Some of those pieces are quite useful. The state just invested $250 million in hiring literacy coaches in low-income elementary schools over the next five years. The California State Library is providing free online homework assistance for California K-12 students, available through HelpNow, a 24-hour live, real-time platform with qualified tutors answering questions. Gov. Newsom recently launched the College Corps, a California version of AmeriCorps and the Peace Corps. Half of its first class of 3,250 California community college and university students are working as tutors and mentors in school districts and after-school programs.

There is no shortage of ideas about expanding tutoring, inside and outside of government, for California to draw upon. The founder of Khan Academy is trying to create an online tutoring marketplace.

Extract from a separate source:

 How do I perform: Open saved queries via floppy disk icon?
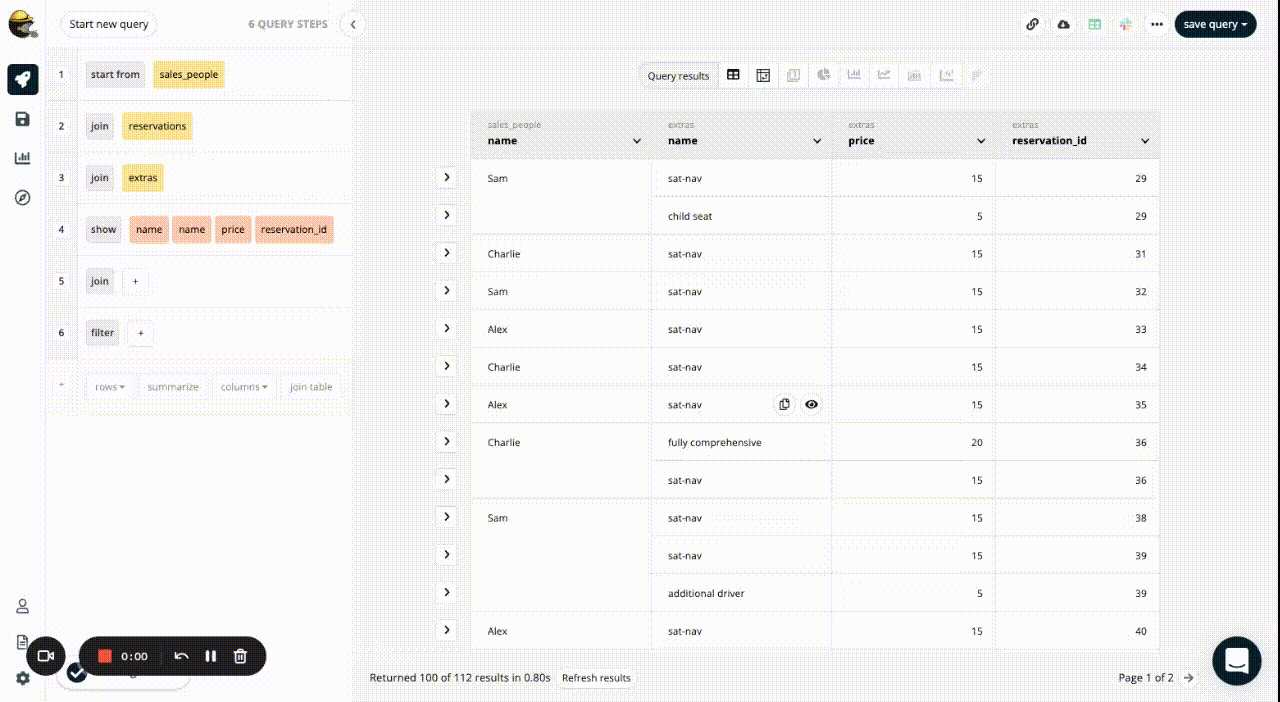coord(23,119)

An MIT professor is pitching a way to use artificial intelligence for tutoring aimed at academic recovery. And at the federal level, there are proposals in Congress to expand AmeriCorps’ national community service network to make tutoring a priority.

But none of these amount to what is needed: dedicated tutors, who can teach one-on-one multiple times a week, win our kids’ trust, and get our students caught up.

Perhaps, in a different state and country, in a different time, a moment like this might be seen as an opportunity to remake public education into a more personalized and effective system.

But that’s not happening. Because in 21st century California, providing what is necessary would take a miracle.

So, it’s up to you Santa. Just how many tutors can you fit in your sleigh?